Tuesday, May 01, 2007

Hitchens's New Book

Slate has excerpts from gadfly Christopher Hitchens's new book God is Not Great. From what Slate posted, presumably meant to entice or intrigue, I know one thing: I will not read this book. Hitchens's arguments are so unoriginal and his style so churlish (and yet ostentatious) that I cannot imagine reading anything lengthier than these excerpts, and even struggling through those short samples of his annoying prose felt like mental root-canal.

Don't get me wrong—I can read critics of religion. In fact, I enjoy the exercise. I don't get emotionally distraught. (With the possible exception of the writings of Bishop John Shelby Spong, whose material is an effective emetic.) But if I take the time to read a critic then please, at least let him be original, even if just occasionally. Hitchens, (at least based on the Slate excerpts) like Dawkins in The God Delusion, commits the unforgivable sin of being boring. Contrast Sam Harris who, to his credit, at least offerd some new perspectives in his atheistic/mystical rant. Sam Harris was quite fun to read.

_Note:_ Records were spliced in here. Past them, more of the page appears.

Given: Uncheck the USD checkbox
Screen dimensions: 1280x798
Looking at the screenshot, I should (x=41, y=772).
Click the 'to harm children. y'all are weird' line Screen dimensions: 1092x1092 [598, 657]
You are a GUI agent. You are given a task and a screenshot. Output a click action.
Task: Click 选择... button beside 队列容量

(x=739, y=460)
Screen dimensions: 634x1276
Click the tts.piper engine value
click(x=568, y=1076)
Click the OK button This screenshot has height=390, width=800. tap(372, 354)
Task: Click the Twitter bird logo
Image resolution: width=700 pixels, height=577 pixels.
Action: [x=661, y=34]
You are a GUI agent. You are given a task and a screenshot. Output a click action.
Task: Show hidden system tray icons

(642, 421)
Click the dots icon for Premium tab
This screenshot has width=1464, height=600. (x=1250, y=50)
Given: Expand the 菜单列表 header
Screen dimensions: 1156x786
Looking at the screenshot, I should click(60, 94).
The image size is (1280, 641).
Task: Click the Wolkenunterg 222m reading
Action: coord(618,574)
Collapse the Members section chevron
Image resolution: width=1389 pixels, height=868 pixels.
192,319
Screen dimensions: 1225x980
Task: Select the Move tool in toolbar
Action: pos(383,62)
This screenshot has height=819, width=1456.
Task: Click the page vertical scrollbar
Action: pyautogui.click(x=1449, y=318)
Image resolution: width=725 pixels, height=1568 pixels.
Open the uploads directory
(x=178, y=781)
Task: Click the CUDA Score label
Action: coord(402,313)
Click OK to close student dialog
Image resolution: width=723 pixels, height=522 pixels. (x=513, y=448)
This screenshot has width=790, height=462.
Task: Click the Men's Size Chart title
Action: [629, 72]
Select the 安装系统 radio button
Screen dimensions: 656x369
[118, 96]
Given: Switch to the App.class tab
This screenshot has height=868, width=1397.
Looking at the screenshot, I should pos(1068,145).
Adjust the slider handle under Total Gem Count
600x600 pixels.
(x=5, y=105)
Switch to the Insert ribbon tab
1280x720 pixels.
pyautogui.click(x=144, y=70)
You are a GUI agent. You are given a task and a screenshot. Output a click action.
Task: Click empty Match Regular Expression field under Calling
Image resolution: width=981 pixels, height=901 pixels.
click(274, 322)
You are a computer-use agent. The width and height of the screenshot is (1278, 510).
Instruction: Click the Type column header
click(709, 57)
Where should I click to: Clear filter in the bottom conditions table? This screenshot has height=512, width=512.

Hitchens, it seems to me, even anticipates that he has nothing new to say, writing:

There are four irreducible objections to religious faith: that it wholly misrepresents the origins of man and the cosmos, that because of this original error it manages to combine the maximum of servility with the maximum of solipsism, that it is both the result and the cause of dangerous sexual repression, and that it is ultimately grounded on wish-thinking.

I do not think it is arrogant of me to claim that I had already discovered these four objections (as well as noticed the more vulgar and obvious fact that religion is used by those in temporal charge to invest themselves with authority) before my boyish voice had broken. I am morally certain that millions of other people came to very similar conclusions in very much the same way, and I have since met such people in hundreds of places, and in dozens of different countries.

He's right—we've all heard such objections a semi-infinite number of times. Yawn. Hitchens has plagiarized untold numbers of late night dorm room philosophers.

Let's see—can we dig out any new insight from the Slate excerpts?

We [atheists] may differ on many things, but what we respect is free inquiry, openmindedness, and the pursuit of ideas for their own sake.

Translation: we atheists are supremely rational. Nope, heard that one before.

We are not immune to the lure of wonder and mystery and awe: we have music and art and literature, and find that the serious ethical dilemmas are better handled by Shakespeare and Tolstoy and Schiller and Dostoyevsky and George Eliot than in the mythical morality tales of the holy books.

Translation: Though supremely rational, we atheists also appreciate the sublime. Nope, heard that one before.

We do not believe in heaven or hell, yet no statistic will ever find that without these blandishments and threats we commit more crimes of greed or violence than the faithful. (In fact, if a proper statistical inquiry could ever be made, I am sure the evidence would be the other way.)

Translation: we atheists don't need no stinkin' heaven or hell to keep us in line. Nope, heard that one before.

We believe with certainty that an ethical life can be lived without religion. And we know for a fact that the corollary holds true—that religion has caused innumerable people not just to conduct themselves no better than others, but to award themselves permission to behave in ways that would make a brothel-keeper or an ethnic cleanser raise an eyebrow.

Translation: we atheists don't need religion to define our morality. In fact, we behave better than the religious whose so-called morality often lands them in the gutter. Nope, heard that one before.

How many needless assumptions must be made, and how much contortion is required, to receive every new insight of science and manipulate it so as to "fit" with the revealed words of ancient man-made deities? How many saints and miracles and councils and conclaves are required in order first to be able to establish a dogma and then—after infinite pain and loss and absurdity and cruelty—to be forced to rescind one of those dogmas?

Translation: we atheists are amazed at the hoops you'll jump through to reconcile religion with science. Nope, heard that one before.

The mildest criticism of religion is also the most radical and the most devastating one. Religion is man-made.

Hmm.. religion is an invention of men. Nope, heard that one before.

As I write these words, and as you read them, people of faith are in their different ways planning your and my destruction, and the destruction of all the hard-won human attainments that I have touched upon. Religion poisons everything.

Translation: The theists are out to destroy us and establish a medieval American theocracy! Religion is the source of everything that is wrong in the world! Nope, heard that one before.

If you can refrain from buying but one book this year, I recommend God is Not Great without reservation.